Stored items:
════════════════════

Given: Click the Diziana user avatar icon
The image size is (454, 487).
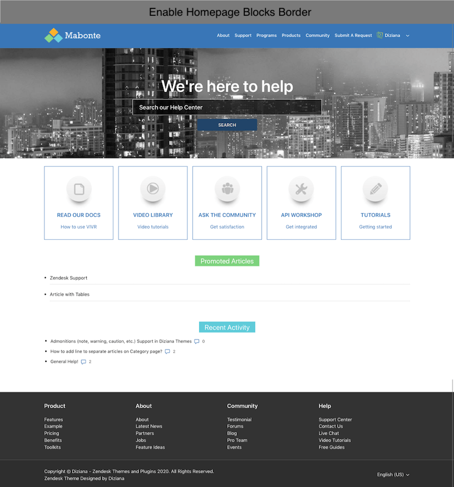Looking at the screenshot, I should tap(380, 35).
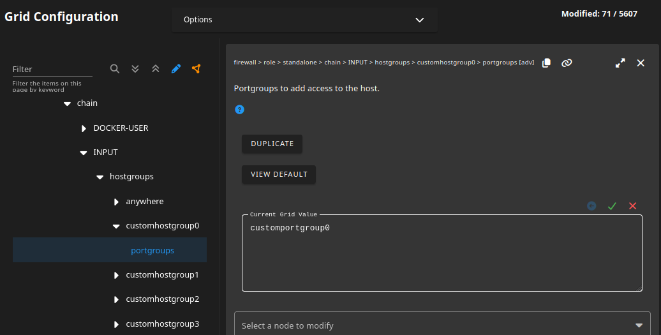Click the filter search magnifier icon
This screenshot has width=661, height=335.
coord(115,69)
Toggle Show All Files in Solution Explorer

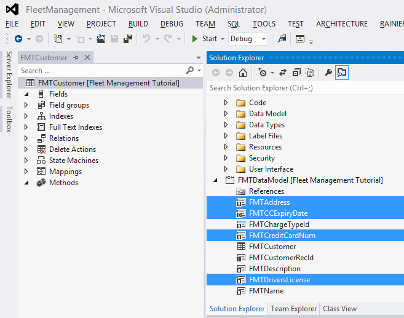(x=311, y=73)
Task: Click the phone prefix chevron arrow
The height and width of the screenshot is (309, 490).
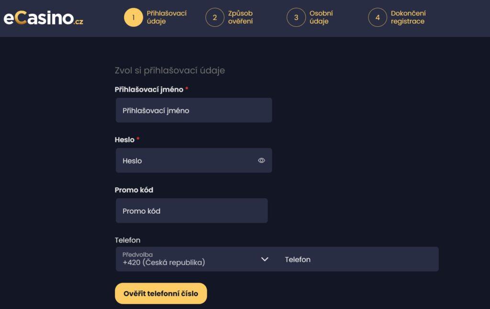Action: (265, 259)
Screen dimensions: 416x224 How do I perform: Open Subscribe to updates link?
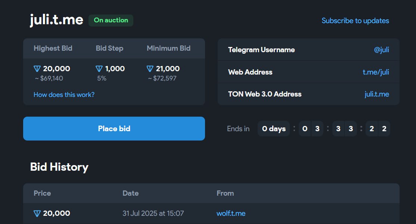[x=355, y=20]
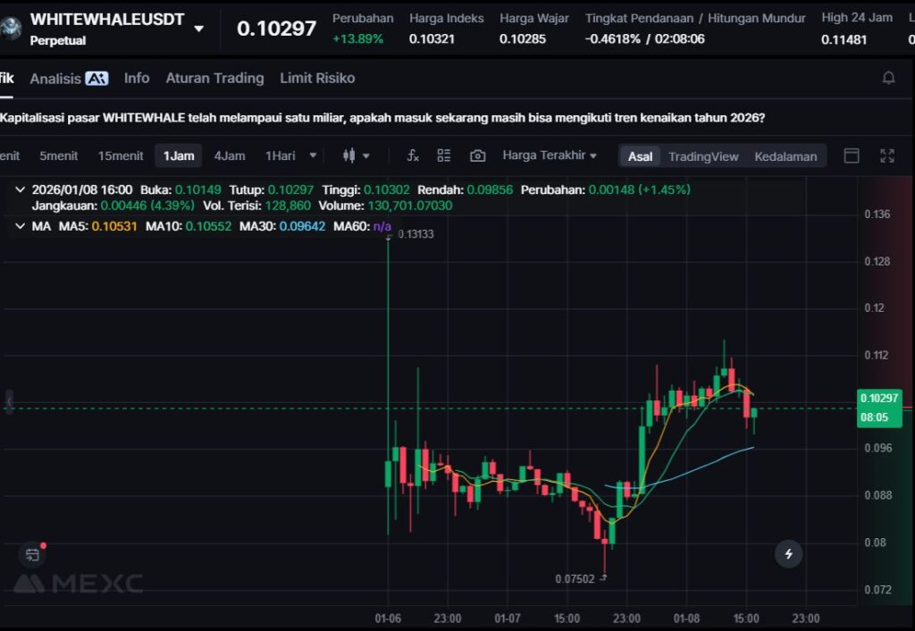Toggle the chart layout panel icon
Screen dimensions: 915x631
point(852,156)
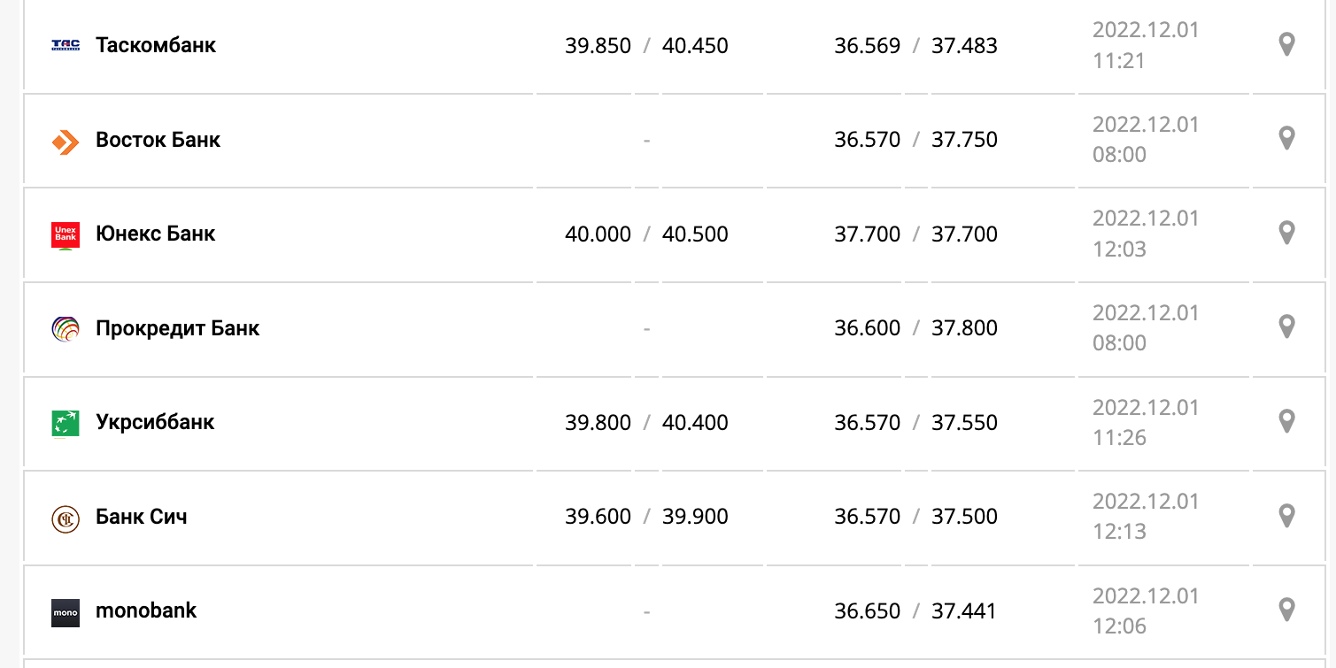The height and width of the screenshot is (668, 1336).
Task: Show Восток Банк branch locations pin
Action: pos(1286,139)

════════════════════

*What is required*. What is needed is every record above, restated word for word, with the pictures left out.

*Completed task*.
Given: Click the Diziana user avatar icon
The image size is (454, 487).
Looking at the screenshot, I should tap(380, 35).
Click the filter search magnifier icon
This screenshot has width=661, height=335.
coord(115,69)
Toggle Show All Files in Solution Explorer

(x=311, y=73)
Task: Click the phone prefix chevron arrow
The height and width of the screenshot is (309, 490).
Action: (265, 259)
Screen dimensions: 416x224 How do I perform: Open Subscribe to updates link?
[x=355, y=20]
Toggle the chart layout panel icon
Screen dimensions: 915x631
point(852,156)
The height and width of the screenshot is (668, 1336).
Task: Show Восток Банк branch locations pin
Action: pos(1286,139)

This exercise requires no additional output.